2024年7月16日(火)

World Energy Watch

2021年8月12日

 LNG貿易量は、アジア地区の需要増により20年から16%増加し、24年5610億立法メートルに達すると予測されている。中長期には天然ガス関連の投融資が今後滞る可能性は高いが、世界の天然ガス需要量も25年以降、50年に向けて漸減する可能性も高い。現在投融資が行われ建設されている新規の生産、輸出設備が多くあることから、LNG供給量が大きく落ち込み日本の調達に影響を与える可能性は高くないだろう。

 今年1月、日本へのLNGの入着が遅れ電力需給が逼迫したが、国内に大量の貯蔵設備がないLNGでは海上輸送のトラブルなどから短期的に供給に問題が生じる可能性はある。問題を避けるため必要なことは電源の多様化だが、日本の発電量の32%を担っている石炭火力向けの石炭では供給不足が生じる可能性があり、多様化も簡単ではない。

将来石炭供給量は充分にあるのか

 世界では、石炭火力への投融資がなくなり、石炭利用は大きく落ち込んでいると誤解している人が多いが、石炭火力が減少しているのは欧米だけで見られる現象だ。それも温暖化問題よりも市場の力で石炭火力が減少している側面が強い(『実は減らない世界の石炭火力発電、欧米の石炭火力を減らしたのは市場の力』)。

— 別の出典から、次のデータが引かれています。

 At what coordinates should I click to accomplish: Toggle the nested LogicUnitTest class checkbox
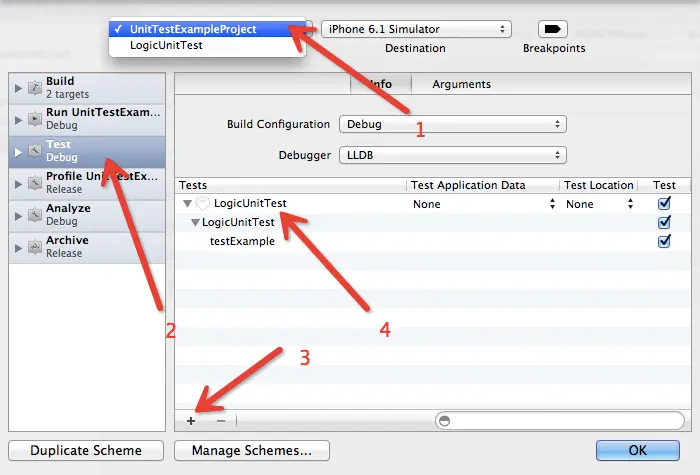point(664,222)
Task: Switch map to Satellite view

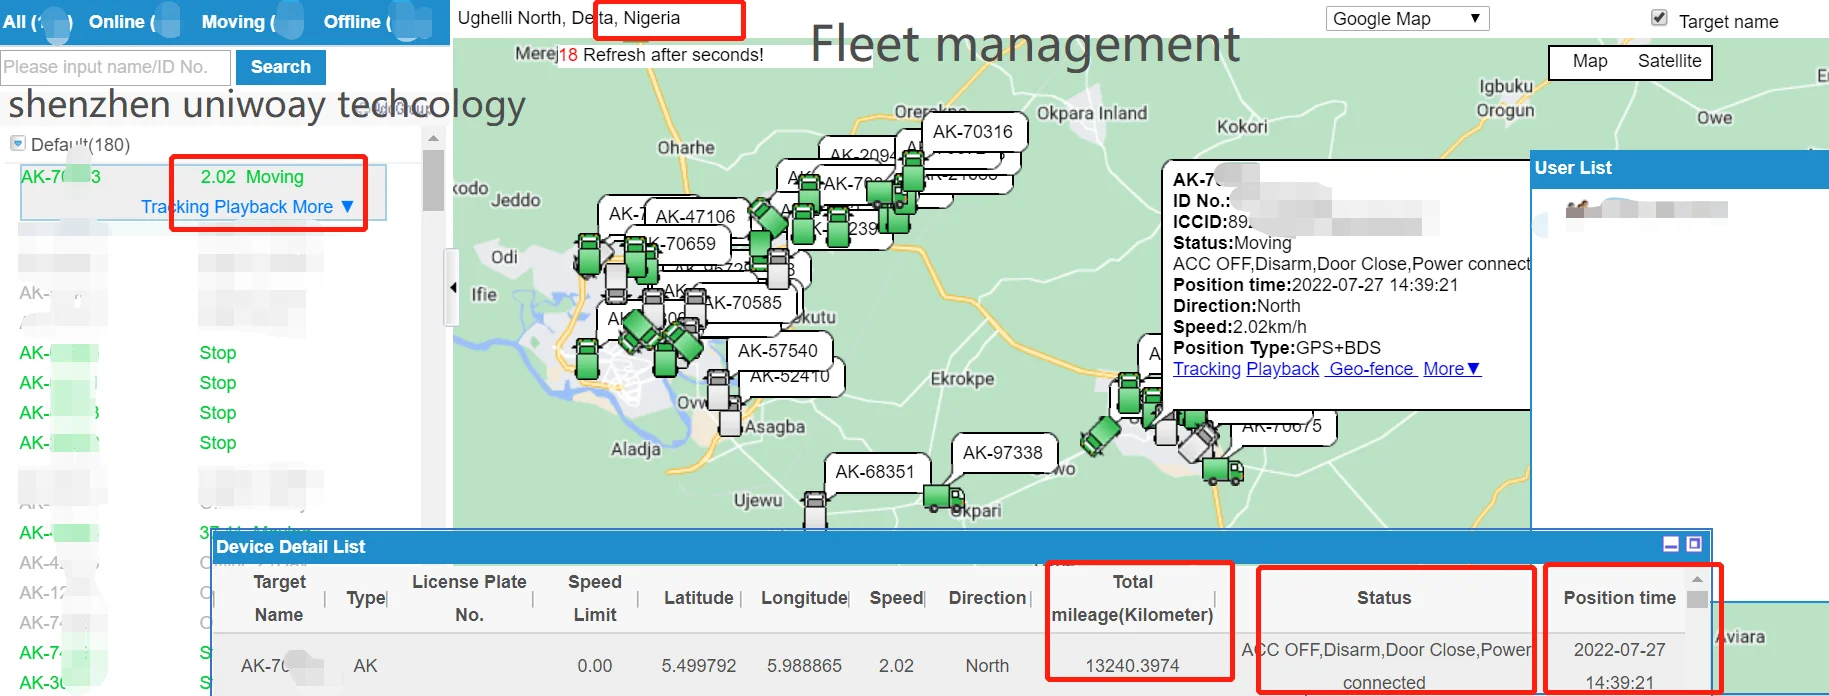Action: click(x=1669, y=61)
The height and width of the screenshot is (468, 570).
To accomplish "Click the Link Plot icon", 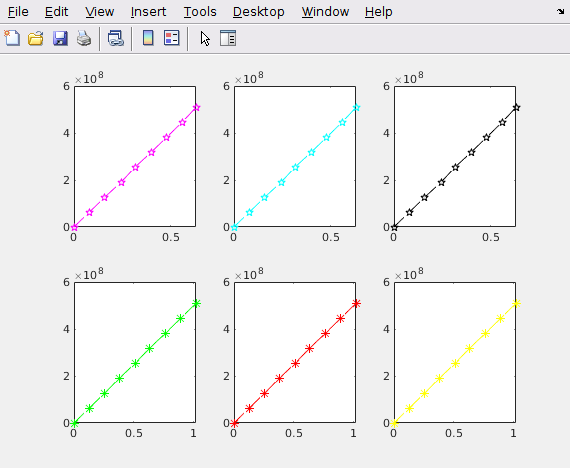I will point(116,38).
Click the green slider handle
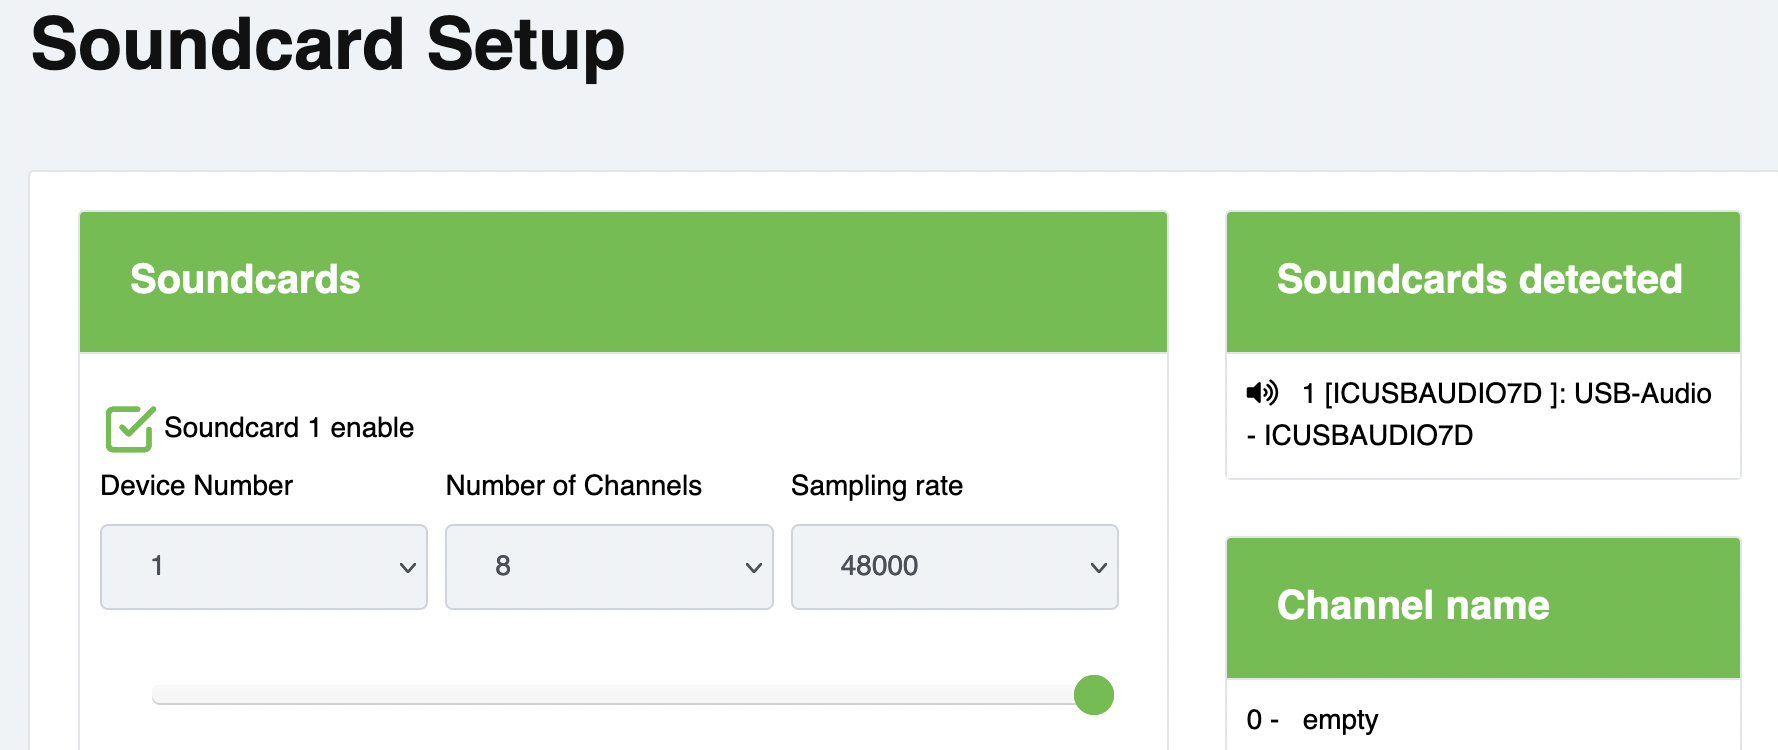This screenshot has width=1778, height=750. coord(1093,695)
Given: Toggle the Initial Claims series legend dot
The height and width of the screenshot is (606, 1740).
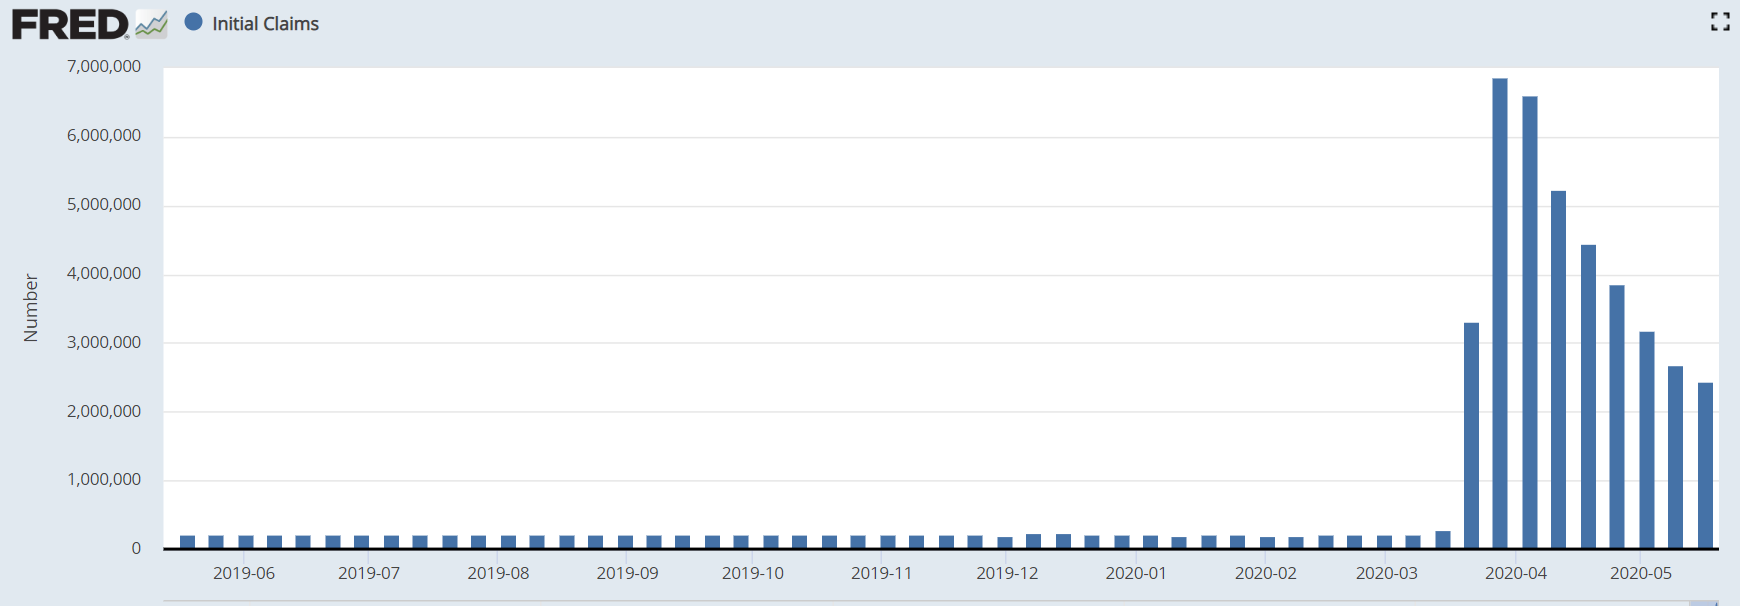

中国では、相変わらず石炭火力の建設が行われているし、また大型炭鉱の開発も進んでいる。ベトナム、インドネシアなど自国で産出される石炭を燃料として石炭火力の建設を進める国もある。

 これからも、旺盛な電力需要を抱える中国、インド、東南アジアでは多少ペースは落ちるものの、石炭火力の建設が進むと考えられている。電力需要増に応えることが可能なのは、価格競争力がある石炭火力なのだ。沿岸部に輸入炭利用の発電所を建設すれば、LNG火力よりも燃料費は安くなる。たとえば、日本の輸入統計でも燃料用石炭が最も価格競争力がある。今年1月から4月の輸入価格を基に1kWh当たりの燃料費を計算すると、石炭3.7円、LNG7.1円、石油9.6円になる。

 石炭需要量の実績と予測は図-7に示されているが、アジアでは需要量が増加、欧米では需要量が減少するとみられている。需要の内約15%は、鉄鋼用の原料炭が占めているので、燃料用の一般炭と褐炭の需要量だけ抜き出し表に示した。アジアでは中国、インド、東南アジアにおいて需要量は増加するが、欧米では大きく落ち込むと予想されている。全世界では25年の需要量は今年よりわずかだが増加すると予測されている。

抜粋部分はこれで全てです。